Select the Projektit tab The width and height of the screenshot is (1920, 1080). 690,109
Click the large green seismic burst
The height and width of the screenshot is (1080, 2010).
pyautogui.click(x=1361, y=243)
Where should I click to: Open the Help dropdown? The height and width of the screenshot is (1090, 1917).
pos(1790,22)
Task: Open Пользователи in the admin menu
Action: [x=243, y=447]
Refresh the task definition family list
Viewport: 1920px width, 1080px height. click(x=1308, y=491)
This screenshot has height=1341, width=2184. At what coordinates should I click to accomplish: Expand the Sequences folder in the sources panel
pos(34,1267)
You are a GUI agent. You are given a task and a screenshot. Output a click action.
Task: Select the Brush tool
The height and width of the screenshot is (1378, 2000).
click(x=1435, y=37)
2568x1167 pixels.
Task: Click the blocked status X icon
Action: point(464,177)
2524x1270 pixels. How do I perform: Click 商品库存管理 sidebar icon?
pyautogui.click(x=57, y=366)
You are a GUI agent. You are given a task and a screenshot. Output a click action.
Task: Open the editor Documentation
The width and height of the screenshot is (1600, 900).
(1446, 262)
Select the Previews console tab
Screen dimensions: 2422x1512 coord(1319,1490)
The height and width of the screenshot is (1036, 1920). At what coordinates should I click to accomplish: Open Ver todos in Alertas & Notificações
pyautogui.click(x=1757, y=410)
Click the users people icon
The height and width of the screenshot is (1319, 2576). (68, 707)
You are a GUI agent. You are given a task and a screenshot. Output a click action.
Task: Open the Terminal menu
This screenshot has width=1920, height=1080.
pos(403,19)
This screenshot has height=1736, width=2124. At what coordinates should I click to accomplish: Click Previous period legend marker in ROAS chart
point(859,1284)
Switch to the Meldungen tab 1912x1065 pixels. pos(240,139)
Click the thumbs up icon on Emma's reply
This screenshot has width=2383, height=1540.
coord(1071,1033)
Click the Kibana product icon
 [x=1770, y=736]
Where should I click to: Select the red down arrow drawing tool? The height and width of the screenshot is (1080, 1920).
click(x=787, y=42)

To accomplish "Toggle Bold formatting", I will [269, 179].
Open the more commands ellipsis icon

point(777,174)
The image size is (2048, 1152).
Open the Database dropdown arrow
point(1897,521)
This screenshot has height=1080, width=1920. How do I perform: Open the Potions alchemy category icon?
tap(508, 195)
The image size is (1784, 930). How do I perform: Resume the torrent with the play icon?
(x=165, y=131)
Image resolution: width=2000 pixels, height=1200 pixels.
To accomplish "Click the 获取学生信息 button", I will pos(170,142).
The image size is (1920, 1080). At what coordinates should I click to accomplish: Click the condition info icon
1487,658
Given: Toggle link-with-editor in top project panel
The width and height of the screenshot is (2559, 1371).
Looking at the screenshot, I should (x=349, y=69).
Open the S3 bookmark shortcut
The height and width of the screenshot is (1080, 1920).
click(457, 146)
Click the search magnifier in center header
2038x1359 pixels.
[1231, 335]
::::
Spot every line in the entries that includes the word "editor", and copy each one out.

Task: Open the editor Documentation
Given: Toggle link-with-editor in top project panel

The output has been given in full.